→ **Supplied data**
= = = = = = =

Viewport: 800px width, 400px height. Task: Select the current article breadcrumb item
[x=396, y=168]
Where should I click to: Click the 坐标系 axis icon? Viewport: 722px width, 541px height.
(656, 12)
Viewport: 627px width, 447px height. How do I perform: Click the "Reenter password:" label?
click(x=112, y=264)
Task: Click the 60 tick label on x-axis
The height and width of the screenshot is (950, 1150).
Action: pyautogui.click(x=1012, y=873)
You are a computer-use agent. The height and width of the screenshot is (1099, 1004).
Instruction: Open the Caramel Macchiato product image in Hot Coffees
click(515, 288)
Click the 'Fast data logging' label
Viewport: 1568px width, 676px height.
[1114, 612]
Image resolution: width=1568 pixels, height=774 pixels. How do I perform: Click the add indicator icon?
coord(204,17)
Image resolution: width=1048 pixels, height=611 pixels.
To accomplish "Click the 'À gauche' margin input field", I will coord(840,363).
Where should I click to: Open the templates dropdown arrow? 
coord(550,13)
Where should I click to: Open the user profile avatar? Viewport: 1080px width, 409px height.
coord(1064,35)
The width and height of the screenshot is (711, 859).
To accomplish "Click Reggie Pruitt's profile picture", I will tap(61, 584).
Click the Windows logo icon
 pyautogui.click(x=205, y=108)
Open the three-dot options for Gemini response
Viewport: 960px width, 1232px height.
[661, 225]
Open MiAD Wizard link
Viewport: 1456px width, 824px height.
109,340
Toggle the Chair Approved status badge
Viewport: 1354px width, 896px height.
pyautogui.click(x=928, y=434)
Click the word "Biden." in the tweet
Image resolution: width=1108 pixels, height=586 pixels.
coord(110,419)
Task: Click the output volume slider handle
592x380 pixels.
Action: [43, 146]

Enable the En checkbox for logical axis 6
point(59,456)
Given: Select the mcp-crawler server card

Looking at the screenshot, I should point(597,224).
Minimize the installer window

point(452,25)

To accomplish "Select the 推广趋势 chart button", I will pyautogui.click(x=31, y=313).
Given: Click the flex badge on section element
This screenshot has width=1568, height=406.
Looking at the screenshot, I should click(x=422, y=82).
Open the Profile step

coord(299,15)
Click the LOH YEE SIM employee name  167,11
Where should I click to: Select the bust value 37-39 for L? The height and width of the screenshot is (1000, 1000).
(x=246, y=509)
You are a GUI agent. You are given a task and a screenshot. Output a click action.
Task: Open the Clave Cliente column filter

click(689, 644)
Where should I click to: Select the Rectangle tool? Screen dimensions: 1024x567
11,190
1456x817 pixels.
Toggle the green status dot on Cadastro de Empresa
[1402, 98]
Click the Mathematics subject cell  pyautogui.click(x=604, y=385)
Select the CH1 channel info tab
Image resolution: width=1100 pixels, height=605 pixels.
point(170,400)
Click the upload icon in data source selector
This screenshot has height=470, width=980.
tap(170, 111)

= = = = = = =

In full and without error, restate the data.

→ **Answer below**
Viewport: 800px width, 400px height. Task: Select the current article breadcrumb item
[x=396, y=168]
Where should I click to: Click the 坐标系 axis icon? Viewport: 722px width, 541px height.
(656, 12)
Viewport: 627px width, 447px height. How do I perform: Click the "Reenter password:" label?
click(x=112, y=264)
Task: Click the 60 tick label on x-axis
The height and width of the screenshot is (950, 1150).
Action: pyautogui.click(x=1012, y=873)
You are a computer-use agent. The height and width of the screenshot is (1099, 1004).
Instruction: Open the Caramel Macchiato product image in Hot Coffees
click(515, 288)
Click the 'Fast data logging' label
Viewport: 1568px width, 676px height.
[1114, 612]
Image resolution: width=1568 pixels, height=774 pixels. How do I perform: Click the add indicator icon?
coord(204,17)
Image resolution: width=1048 pixels, height=611 pixels.
To accomplish "Click the 'À gauche' margin input field", I will coord(840,363).
Where should I click to: Open the templates dropdown arrow? 
coord(550,13)
Where should I click to: Open the user profile avatar? Viewport: 1080px width, 409px height.
coord(1064,35)
The width and height of the screenshot is (711, 859).
To accomplish "Click Reggie Pruitt's profile picture", I will tap(61, 584).
Click the Windows logo icon
 pyautogui.click(x=205, y=108)
Open the three-dot options for Gemini response
Viewport: 960px width, 1232px height.
[661, 225]
Open MiAD Wizard link
Viewport: 1456px width, 824px height.
109,340
Toggle the Chair Approved status badge
Viewport: 1354px width, 896px height.
pyautogui.click(x=928, y=434)
Click the word "Biden." in the tweet
Image resolution: width=1108 pixels, height=586 pixels.
coord(110,419)
Task: Click the output volume slider handle
592x380 pixels.
Action: [43, 146]

Enable the En checkbox for logical axis 6
point(59,456)
Given: Select the mcp-crawler server card

Looking at the screenshot, I should point(597,224).
Minimize the installer window

point(452,25)

To accomplish "Select the 推广趋势 chart button", I will pyautogui.click(x=31, y=313).
Given: Click the flex badge on section element
This screenshot has width=1568, height=406.
Looking at the screenshot, I should click(x=422, y=82).
Open the Profile step

coord(299,15)
Click the LOH YEE SIM employee name  167,11
Where should I click to: Select the bust value 37-39 for L? The height and width of the screenshot is (1000, 1000).
(x=246, y=509)
You are a GUI agent. You are given a task and a screenshot. Output a click action.
Task: Open the Clave Cliente column filter

click(689, 644)
Where should I click to: Select the Rectangle tool? Screen dimensions: 1024x567
11,190
1456x817 pixels.
Toggle the green status dot on Cadastro de Empresa
[1402, 98]
Click the Mathematics subject cell  pyautogui.click(x=604, y=385)
Select the CH1 channel info tab
Image resolution: width=1100 pixels, height=605 pixels.
point(170,400)
Click the upload icon in data source selector
This screenshot has height=470, width=980.
tap(170, 111)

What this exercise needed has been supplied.